What the exercise asks: Reproduce exactly the span of lines beginning at the one with "Wix.com (1159, 1392)" and ending at the last line of the data below, omitting pictures.

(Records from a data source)
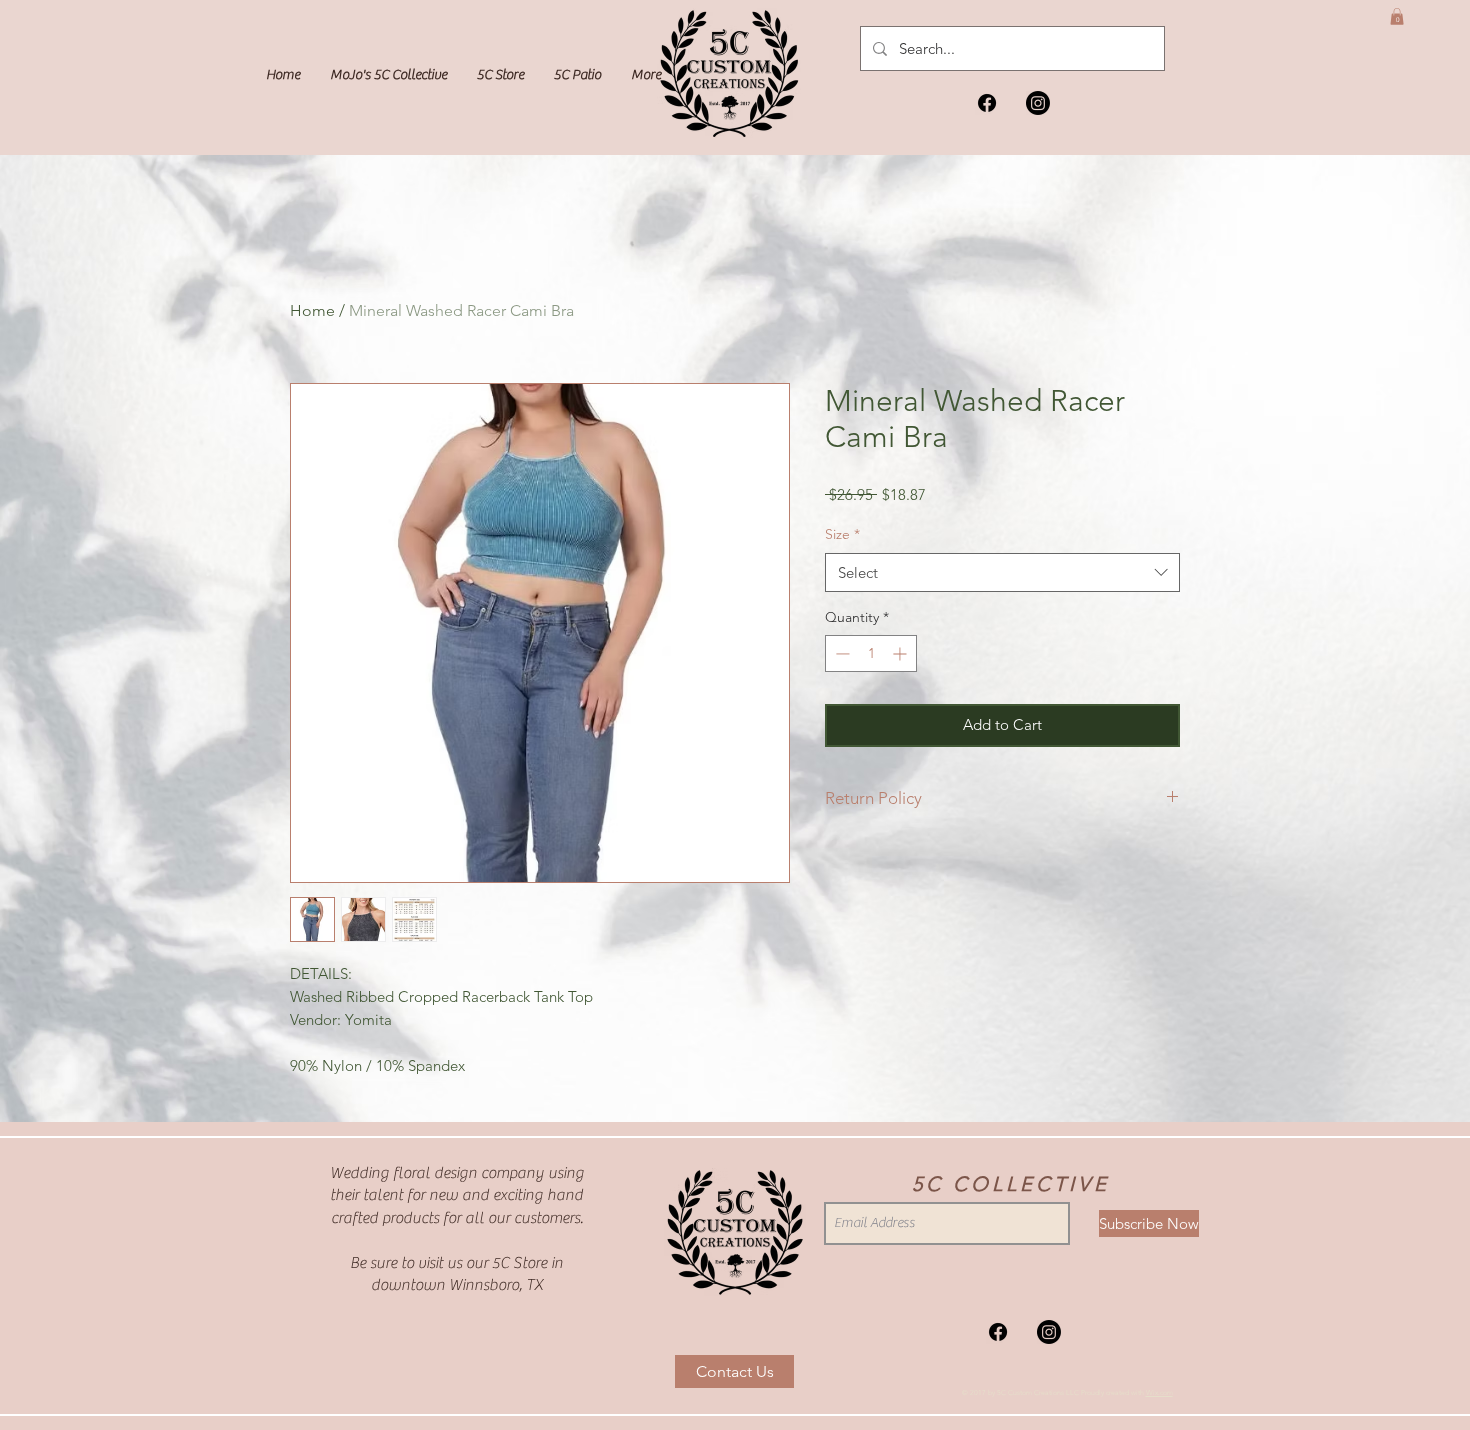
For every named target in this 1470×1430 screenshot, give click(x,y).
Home (312, 310)
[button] (1397, 16)
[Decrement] (840, 653)
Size (842, 534)
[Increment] (901, 653)
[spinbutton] (871, 653)
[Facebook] (987, 103)
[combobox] (1002, 572)
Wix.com (1159, 1392)
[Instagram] (1038, 103)
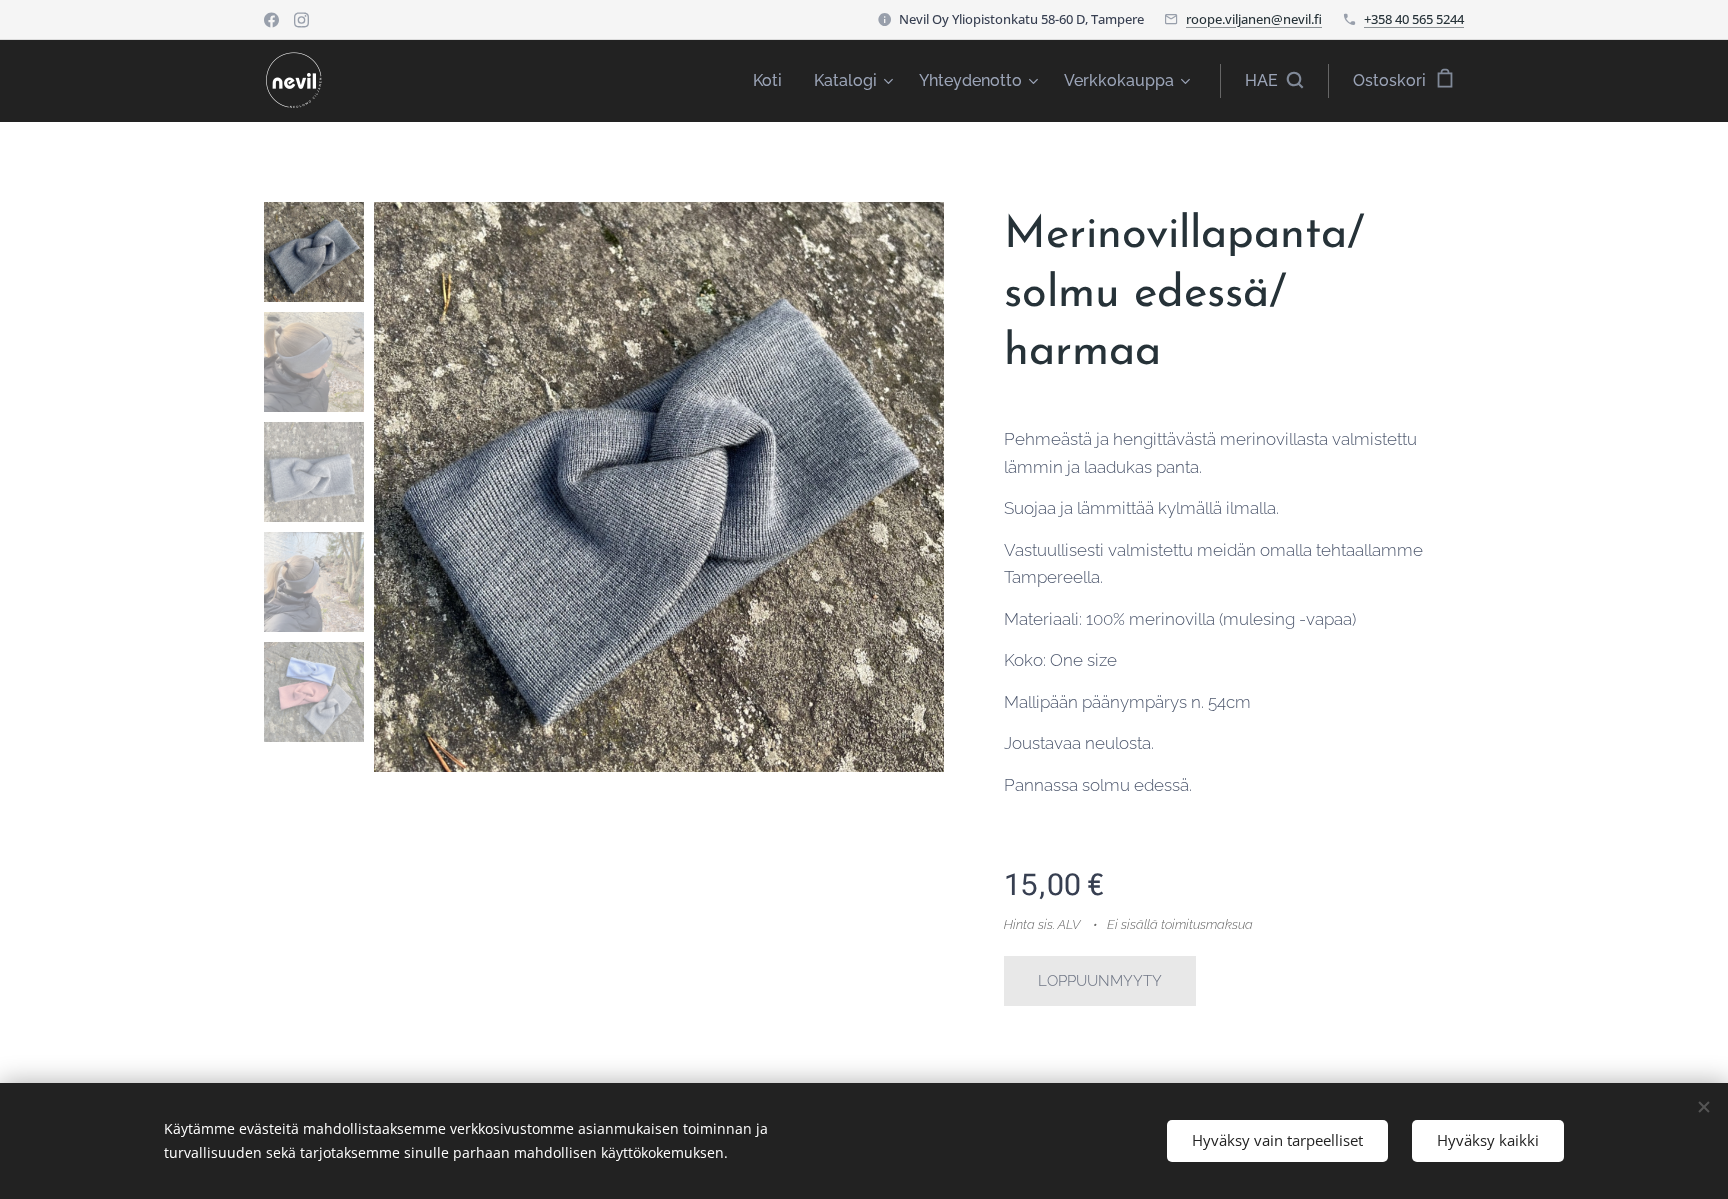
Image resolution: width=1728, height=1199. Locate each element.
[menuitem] (773, 81)
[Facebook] (271, 20)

Result:
Wix.com (1159, 1392)
[Instagram] (1038, 103)
Image resolution: width=1728, height=1199. Locate each element.
[menuitem] (773, 81)
[Facebook] (271, 20)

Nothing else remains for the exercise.